The attack was also reminiscent of recent social engineering attempts, using tactics similar to those seen before, according to a social media post by a user who goes by the name ‘Temmy.’ “We’ve seen this before. We’ve seen it many times,” the user said.
“bybit. $1.4 billion. Attacker compromised signing infrastructure and tricked signers into authorizing malicious transactions. Same concept. Social engineering. Not code. Ronin bridge. $625 million. Compromised validation keys. Same story. Cetus protocol. $223 million. Different method but same result. Hundreds of millions gone.” the publication said.
What was not committed
What failed was the human layer around the multisig. Durable nonces allowed the attacker to separate the time of approval from the time of execution by more than a week, creating a gap where the context of the signed document no longer matched the context in which it was used.
All deposits in Drift lending and borrowing products, vault deposits, and trading funds are affected.
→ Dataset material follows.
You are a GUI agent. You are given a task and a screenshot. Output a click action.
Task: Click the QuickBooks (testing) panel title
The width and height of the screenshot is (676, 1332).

DSOL tokens not deposited in Drift, including assets staked in the Drift validator, are not affected. Insurance fund assets are withdrawn and protected. The protocol was frozen and the compromised wallet was removed from the multisig.
As such, this is the third major exploit in recent months that does not involve a code vulnerability. Social engineering and operational security flaws, rather than smart contract bugs, are increasingly how money leaves DeFi protocols.
The durable nonce vector is particularly dangerous because it exploits a feature that exists for a good reason and is difficult to defend without fundamentally changing how multi-signature approvals work in Solana.
The open question, which Drift’s upcoming detailed post-mortem will need to answer, is how two separate multi-signature members approved transactions they didn’t understand, and whether any changes to the tools or interface could have flagged long-lived nonce transactions as requiring additional scrutiny.